One-step Diffusion with Distribution Matching Distillation

Authors: Tianwei Yin, Michaël Gharbi, Richard Zhang, Eli Shechtman, Fredo Durand, William T. Freeman, Taesung Park

What

This paper introduces Distribution Matching Distillation (DMD), a method for converting a diffusion model into a one-step image generator with minimal quality loss by minimizing the KL divergence between real and generated image distributions using a pair of diffusion models.

Why

This paper is important because it addresses the slow sampling speed of diffusion models, enabling near-real-time image generation with quality comparable to traditional multi-step methods.

How

The authors train a one-step generator with a distribution matching loss, estimated from scores derived from two diffusion models, and a regression loss based on a pre-computed dataset of noise-image pairs from the original diffusion model.

Result

DMD outperforms existing diffusion distillation techniques, achieving FIDs of 2.62 on ImageNet 64x64 and 11.49 on zero-shot COCO-30k, comparable to Stable Diffusion but significantly faster (20 FPS).

LF

Limitations include a minor quality gap compared to multi-step diffusion and challenges in generating text and fine details.

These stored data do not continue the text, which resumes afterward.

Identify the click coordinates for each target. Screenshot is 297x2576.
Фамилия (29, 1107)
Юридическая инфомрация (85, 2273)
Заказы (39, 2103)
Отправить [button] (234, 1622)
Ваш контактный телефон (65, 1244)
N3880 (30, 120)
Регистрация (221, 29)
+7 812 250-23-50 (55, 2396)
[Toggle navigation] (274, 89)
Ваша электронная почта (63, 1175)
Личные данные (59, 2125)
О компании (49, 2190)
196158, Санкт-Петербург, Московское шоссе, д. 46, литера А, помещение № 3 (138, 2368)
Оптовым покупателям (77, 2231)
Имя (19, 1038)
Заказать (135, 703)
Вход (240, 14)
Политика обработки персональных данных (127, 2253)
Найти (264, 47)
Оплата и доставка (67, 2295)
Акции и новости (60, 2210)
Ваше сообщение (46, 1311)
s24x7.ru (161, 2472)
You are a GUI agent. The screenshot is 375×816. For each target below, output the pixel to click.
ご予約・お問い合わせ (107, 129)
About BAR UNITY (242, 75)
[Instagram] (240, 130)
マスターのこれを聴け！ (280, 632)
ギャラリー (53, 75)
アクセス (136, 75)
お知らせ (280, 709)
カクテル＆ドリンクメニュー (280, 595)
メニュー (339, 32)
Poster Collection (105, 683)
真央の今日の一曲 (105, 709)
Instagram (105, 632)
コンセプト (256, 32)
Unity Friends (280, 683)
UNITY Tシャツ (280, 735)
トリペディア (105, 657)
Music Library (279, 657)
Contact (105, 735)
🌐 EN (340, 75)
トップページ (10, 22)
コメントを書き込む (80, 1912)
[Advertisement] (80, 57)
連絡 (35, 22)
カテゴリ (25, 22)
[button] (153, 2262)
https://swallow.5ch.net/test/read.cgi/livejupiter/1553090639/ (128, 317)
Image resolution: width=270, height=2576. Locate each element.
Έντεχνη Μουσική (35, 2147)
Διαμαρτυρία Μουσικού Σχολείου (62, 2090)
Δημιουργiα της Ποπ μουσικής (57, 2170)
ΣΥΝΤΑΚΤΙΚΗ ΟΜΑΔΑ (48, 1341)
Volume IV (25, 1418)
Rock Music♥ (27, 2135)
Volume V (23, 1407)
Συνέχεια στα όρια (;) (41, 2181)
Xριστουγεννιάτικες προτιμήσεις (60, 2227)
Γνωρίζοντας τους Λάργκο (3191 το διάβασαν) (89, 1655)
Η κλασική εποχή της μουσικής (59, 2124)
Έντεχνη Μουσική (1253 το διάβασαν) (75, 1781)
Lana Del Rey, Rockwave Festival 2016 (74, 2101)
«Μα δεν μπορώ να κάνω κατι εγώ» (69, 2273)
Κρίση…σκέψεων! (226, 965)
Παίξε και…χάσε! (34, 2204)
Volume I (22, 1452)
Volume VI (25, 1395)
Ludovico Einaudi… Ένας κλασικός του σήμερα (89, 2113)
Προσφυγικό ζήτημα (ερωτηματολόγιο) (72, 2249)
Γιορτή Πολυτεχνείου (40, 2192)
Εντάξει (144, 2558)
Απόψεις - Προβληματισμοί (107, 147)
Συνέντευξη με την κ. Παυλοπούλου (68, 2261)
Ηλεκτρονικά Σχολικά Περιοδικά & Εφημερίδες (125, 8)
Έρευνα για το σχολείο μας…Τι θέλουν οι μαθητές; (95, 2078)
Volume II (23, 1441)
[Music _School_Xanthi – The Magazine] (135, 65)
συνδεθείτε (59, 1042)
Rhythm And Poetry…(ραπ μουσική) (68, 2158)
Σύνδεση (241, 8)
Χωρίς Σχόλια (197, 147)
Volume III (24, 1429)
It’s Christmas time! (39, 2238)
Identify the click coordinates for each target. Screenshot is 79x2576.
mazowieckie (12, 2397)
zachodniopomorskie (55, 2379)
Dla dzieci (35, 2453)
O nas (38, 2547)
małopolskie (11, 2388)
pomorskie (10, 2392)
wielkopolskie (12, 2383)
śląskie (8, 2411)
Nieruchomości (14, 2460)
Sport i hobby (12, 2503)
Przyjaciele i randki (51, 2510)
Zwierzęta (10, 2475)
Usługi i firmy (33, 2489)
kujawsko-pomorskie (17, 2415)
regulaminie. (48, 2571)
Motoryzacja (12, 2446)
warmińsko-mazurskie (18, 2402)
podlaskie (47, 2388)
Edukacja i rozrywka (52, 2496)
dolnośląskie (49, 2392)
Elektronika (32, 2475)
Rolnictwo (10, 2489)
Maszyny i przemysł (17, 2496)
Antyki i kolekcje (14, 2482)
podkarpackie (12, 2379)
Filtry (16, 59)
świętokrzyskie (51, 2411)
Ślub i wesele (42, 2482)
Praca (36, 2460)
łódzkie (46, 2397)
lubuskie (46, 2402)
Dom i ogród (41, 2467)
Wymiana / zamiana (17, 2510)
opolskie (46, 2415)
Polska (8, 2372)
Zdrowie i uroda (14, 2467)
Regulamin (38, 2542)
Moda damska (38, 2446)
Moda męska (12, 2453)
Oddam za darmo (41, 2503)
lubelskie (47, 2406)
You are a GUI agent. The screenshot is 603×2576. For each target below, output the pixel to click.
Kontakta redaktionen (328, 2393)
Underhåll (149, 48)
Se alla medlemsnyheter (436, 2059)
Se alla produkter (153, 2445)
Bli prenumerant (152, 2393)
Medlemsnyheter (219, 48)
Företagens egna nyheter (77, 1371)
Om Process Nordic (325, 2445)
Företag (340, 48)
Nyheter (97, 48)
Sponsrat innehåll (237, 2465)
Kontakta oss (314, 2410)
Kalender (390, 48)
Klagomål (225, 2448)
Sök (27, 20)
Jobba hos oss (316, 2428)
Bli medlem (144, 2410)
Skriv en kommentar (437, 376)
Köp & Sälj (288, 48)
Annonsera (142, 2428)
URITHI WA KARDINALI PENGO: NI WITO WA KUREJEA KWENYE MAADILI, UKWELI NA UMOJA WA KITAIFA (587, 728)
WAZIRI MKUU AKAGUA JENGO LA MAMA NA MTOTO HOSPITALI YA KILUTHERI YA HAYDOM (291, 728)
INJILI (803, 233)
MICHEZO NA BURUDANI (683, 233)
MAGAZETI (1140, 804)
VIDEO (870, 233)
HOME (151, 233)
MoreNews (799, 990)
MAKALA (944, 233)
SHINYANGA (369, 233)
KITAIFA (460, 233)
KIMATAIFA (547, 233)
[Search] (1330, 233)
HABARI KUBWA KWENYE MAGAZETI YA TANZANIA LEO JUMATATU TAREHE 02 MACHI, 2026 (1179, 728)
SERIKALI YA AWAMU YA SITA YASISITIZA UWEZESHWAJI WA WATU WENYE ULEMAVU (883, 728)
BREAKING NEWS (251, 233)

Future work involves distilling more advanced models and exploring variable guidance scales.

Abstract

Diffusion models generate high-quality images but require dozens of forward passes. We introduce Distribution Matching Distillation (DMD), a procedure to transform a diffusion model into a one-step image generator with minimal impact on image quality. We enforce the one-step image generator match the diffusion model at distribution level, by minimizing an approximate KL divergence whose gradient can be expressed as the difference between 2 score functions, one of the target distribution and the other of the synthetic distribution being produced by our one-step generator. The score functions are parameterized as two diffusion models trained separately on each distribution. Combined with a simple regression loss matching the large-scale structure of the multi-step diffusion outputs, our method outperforms all published few-step diffusion approaches, reaching 2.62 FID on ImageNet 64x64 and 11.49 FID on zero-shot COCO-30k, comparable to Stable Diffusion but orders of magnitude faster. Utilizing FP16 inference, our model generates images at 20 FPS on modern hardware.